Свитка слегка показывает свою настоящую шкуру и когти

  
   - Ну вот вы теперь, кажись, и в самом деле, совсем успокоились!.. Я так рад, право! - приветливо и даже весело заговорил Свитка. - Простите меня, Бога ради, что я вас так неделикатно бросил сегодня на произвол судьбы!.. Я никак не рассчитывал!.. Предполагал вернуться домой еще утром, часам к одиннадцати, но... вышел такой непредвиденный казус... дела, обстоятельства разные задержали... И знаете ли, очень и очень таки важные дела!.. Ей-Богу!.. Уж я было порывался к вам - и совесть-то мучит, и беспокоюсь, но... вот только что теперь успел отделаться и покончить!.. Бога ради, вы уж извините меня!..
   - Да полноте! - перебил его Хвалынцев протягивая руку, - я нимало не думаю претендовать на вас! Нужное дело прежде всего!.. Об этом что ж, и говорить нечего!
   - Так вы не сердитесь?! - весело схватил его руку Василий Свитка.
   - Да нет же, говорю вам! Воистинно нет!
   - Ну, вот, благодарю вас, голубчик!..
   - Ах, знаете, я так рад, так доволен нынешним днем! - с каким-то трудно-сдержанным внутренним увлечением говорил через минуту Свитка, быстро и легко расхаживая по комнате и весело, светло улыбаясь. - Так доволен, что просто и сказать не умею!.. Дела идут отлично!
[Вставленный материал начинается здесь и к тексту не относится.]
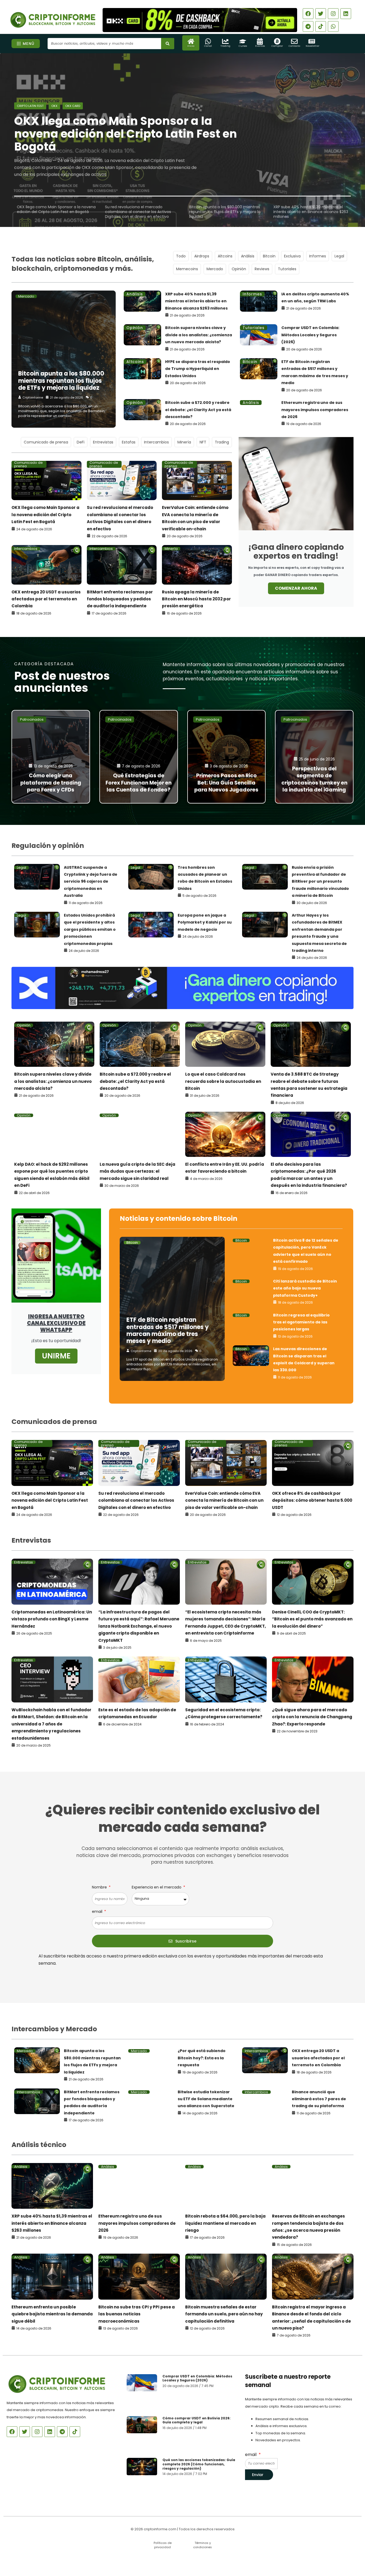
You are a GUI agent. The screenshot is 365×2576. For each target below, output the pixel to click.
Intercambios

Планы удаются превосходно!.. в некотором роде "и солнце, и любовь", и все, что угодно! - так ведь это, кажется, в каком-то романсе поется?.. Но это все пустяки, так себе, бирюльки, привески, а всего главнее то, что дело - дело-с, батюшка мой, удается!
   - Знаете ли что? - быстрым поворотом остановился он вдруг пред Хвалынцевым. - Я сегодня в таком исключительном настроении, что ужасно как хочется выпить!.. Я уж пил сегодня порядочно; но все-таки хочется еще... "паки и паки!.." Выпьемте-ка бутылочку! Тем более, что завтра мы расстаемся, так уж на прощанье!.. а?..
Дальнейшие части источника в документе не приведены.